A team of scientists joined by billionaire Richard Branson has returned from a groundbreaking mission to the bottom of Belize‘s Great Blue Hole.
The group embarked on their odyssey in December 2018 using two submarines into what is, essentially, the world’s largest sinkhole. It measures an incredible 984 feet across and roughly 410 feet deep, CNN reported.
The expedition captured new images and footage inside the Blue Hole and created the first 3D map of its interior.
Go inside a groundbreaking mission to the bottom of Belize's Great Blue Hole https://t.co/vqknmyCSUP pic.twitter.com/OWSEX0hJcD
— CNN (@CNN) February 19, 2019
“We did our complete 360 sonar map and that map is now almost complete,” Erika Bergman, chief pilot, oceanographer and operations manager, told CNN. “It looks really cool, it’s this mesh-layered, sonar scan of the entire thousand-foot diameter hole.”

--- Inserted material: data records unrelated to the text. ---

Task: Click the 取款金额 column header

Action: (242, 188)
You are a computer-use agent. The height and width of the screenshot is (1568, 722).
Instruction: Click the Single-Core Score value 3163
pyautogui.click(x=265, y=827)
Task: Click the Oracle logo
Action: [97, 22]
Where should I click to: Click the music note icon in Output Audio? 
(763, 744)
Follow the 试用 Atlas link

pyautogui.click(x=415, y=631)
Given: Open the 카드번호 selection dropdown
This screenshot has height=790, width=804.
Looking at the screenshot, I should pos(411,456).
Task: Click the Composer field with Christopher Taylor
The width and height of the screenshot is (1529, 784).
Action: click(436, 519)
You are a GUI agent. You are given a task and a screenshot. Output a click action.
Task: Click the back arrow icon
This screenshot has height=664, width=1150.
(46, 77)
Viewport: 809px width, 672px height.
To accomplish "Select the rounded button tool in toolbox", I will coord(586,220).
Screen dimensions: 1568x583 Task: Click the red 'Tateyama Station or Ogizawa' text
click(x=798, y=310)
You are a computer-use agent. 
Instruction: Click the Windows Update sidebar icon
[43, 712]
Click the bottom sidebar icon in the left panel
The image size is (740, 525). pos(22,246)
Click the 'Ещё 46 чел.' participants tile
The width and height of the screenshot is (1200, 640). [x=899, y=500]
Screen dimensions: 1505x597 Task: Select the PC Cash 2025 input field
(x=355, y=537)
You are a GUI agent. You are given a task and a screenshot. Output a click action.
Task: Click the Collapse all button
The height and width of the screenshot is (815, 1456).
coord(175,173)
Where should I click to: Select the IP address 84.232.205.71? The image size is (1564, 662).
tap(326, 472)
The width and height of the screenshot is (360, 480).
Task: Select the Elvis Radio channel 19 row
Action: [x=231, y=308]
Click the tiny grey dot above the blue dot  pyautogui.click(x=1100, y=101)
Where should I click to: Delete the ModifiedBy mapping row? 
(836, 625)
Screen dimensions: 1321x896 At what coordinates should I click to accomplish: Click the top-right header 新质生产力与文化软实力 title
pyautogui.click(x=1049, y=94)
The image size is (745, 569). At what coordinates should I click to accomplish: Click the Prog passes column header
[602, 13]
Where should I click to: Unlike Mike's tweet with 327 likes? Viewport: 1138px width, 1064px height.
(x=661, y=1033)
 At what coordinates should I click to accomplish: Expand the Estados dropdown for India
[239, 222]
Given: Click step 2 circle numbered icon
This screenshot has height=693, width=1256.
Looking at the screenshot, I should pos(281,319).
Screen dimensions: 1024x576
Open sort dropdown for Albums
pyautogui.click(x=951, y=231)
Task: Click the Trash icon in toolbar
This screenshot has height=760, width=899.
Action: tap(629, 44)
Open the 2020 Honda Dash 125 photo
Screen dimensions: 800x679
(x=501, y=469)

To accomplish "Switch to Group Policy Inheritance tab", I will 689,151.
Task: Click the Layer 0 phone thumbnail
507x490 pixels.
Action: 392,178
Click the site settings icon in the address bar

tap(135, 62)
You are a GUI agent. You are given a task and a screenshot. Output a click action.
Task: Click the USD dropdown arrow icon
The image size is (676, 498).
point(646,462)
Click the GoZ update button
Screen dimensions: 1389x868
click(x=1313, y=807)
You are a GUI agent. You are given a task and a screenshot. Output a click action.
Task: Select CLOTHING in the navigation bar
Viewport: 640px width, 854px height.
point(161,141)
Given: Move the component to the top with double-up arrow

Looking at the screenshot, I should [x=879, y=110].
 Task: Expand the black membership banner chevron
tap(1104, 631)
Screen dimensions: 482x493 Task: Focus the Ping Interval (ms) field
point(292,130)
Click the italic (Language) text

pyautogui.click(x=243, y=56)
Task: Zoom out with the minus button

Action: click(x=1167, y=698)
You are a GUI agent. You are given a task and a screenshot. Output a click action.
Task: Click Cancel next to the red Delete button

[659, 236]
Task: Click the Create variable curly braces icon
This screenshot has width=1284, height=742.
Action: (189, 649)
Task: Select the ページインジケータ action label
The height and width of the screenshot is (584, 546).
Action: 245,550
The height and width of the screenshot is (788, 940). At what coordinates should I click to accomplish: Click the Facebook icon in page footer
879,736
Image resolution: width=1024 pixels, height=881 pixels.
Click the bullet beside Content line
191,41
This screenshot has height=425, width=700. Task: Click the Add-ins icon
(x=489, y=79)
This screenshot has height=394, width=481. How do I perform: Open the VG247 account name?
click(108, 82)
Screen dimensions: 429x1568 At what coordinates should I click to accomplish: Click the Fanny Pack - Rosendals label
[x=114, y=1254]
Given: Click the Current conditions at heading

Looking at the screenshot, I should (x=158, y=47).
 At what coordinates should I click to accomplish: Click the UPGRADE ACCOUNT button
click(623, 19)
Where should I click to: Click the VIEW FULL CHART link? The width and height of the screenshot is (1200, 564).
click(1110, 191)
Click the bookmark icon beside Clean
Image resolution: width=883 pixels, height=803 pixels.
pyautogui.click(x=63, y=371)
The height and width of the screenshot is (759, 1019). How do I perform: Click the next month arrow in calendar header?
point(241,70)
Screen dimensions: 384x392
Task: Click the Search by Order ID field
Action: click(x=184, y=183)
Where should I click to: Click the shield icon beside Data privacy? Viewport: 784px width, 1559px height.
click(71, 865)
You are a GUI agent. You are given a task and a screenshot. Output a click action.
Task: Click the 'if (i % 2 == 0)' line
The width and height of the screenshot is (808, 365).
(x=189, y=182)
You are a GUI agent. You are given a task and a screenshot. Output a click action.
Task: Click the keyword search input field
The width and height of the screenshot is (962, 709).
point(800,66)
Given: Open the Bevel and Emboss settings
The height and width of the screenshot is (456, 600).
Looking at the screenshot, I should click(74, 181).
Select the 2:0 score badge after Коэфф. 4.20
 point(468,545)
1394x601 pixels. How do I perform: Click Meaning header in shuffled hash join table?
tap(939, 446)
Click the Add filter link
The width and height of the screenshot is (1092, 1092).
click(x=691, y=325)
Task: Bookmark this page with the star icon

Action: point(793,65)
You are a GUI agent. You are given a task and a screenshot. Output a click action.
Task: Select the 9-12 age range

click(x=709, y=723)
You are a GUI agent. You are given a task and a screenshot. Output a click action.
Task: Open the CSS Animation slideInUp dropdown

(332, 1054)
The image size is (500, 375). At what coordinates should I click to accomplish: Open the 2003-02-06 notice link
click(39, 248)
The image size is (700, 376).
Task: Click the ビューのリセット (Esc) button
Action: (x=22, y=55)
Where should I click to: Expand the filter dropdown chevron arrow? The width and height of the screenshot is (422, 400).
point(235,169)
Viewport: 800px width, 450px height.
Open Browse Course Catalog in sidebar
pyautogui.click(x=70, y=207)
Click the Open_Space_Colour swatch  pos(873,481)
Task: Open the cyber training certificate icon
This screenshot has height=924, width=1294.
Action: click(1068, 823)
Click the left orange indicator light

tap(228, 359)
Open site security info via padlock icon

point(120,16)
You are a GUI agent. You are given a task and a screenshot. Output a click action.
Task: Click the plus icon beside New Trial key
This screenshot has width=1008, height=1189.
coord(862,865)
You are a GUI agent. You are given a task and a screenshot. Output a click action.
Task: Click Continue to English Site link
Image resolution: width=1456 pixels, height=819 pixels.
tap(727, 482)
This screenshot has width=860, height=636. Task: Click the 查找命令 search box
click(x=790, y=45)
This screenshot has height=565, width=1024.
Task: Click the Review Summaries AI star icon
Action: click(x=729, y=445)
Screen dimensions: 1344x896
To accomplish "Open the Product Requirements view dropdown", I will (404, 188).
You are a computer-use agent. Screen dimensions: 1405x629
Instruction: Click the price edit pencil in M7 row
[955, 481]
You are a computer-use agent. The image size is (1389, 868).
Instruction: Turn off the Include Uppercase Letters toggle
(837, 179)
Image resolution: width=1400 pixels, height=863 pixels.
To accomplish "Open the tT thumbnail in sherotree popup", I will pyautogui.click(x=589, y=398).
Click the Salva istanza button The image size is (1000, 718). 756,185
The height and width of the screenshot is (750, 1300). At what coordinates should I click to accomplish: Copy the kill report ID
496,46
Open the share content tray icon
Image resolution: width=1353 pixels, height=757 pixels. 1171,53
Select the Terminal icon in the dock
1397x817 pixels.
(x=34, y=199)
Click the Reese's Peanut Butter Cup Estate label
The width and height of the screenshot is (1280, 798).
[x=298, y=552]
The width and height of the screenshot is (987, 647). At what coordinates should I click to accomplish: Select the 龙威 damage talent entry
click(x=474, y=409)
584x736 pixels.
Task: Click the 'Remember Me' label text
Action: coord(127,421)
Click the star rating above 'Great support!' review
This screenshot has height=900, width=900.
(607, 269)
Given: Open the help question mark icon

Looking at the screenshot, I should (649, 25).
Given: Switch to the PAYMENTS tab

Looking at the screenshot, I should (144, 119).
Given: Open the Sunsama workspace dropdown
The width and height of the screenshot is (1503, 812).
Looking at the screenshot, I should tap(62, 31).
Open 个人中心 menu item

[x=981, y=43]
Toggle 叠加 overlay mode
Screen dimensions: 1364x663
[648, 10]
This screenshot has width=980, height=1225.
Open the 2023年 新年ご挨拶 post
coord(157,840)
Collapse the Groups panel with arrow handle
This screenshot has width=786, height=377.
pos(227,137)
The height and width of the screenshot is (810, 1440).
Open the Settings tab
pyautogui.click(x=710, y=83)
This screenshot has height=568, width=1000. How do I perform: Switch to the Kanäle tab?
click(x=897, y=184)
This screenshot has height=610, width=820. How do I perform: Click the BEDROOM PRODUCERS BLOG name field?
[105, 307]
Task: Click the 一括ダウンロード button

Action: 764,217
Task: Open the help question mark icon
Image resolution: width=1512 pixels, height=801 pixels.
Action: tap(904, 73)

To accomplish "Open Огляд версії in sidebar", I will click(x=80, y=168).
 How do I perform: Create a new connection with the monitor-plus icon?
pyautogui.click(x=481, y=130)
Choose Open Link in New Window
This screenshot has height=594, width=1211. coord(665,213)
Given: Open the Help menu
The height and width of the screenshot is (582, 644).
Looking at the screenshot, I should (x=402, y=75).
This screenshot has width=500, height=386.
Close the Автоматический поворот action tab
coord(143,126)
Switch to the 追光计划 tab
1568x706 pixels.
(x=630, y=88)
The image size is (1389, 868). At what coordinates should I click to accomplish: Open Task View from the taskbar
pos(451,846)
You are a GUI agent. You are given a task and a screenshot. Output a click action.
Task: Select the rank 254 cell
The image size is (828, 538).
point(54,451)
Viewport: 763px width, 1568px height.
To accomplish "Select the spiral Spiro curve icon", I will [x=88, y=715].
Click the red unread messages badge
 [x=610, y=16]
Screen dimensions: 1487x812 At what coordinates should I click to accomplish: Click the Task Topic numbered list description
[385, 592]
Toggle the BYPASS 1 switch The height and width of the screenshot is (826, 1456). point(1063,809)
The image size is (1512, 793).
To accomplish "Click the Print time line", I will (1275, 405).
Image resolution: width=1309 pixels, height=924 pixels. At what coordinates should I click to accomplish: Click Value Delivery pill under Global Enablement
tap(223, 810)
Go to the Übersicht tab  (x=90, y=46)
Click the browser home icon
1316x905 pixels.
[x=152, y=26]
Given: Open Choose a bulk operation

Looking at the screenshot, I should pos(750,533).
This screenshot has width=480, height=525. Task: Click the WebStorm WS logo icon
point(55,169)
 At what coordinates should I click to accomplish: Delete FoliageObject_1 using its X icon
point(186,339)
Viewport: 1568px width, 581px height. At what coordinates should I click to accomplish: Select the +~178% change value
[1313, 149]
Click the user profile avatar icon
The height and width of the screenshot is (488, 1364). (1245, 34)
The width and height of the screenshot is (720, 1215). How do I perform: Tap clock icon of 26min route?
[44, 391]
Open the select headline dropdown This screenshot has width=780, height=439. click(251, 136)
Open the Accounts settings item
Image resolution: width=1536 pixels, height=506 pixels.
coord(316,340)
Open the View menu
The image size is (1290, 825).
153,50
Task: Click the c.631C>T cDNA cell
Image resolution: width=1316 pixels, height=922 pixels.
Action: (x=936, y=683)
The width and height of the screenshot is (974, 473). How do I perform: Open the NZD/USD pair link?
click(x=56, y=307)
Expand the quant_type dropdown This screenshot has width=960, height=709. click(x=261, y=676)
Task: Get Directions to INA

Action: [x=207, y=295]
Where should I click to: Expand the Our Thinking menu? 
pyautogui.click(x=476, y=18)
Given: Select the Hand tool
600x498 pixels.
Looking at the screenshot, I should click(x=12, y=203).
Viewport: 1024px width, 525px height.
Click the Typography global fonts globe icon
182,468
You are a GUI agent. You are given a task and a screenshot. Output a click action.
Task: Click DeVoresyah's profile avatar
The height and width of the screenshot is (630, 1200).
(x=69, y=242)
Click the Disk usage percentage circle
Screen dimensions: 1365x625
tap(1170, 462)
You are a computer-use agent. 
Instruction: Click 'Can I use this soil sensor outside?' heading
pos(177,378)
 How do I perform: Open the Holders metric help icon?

Bergman said one of the most exciting findings was never-before-seen stalactites — a type of mineral formations shaped like icicles — roughly 407 feet into the hole.
“That was pretty exciting, because they haven’t been mapped there before, they haven’t been discovered there before,” she said. “You lose all of that Caribbean sunlight and it just turns completely black, and it’s totally anoxic down there with absolutely no life.”
One of the positive takeaways from the expedition was the very minimal evidence that humans have effected this part of the ocean.
“There were basically two or three little pieces of plastic — and other than that, it was really, really clear,” said Bergman, spotlighting the work of the Belize Audubon Society, which helps protect the hole.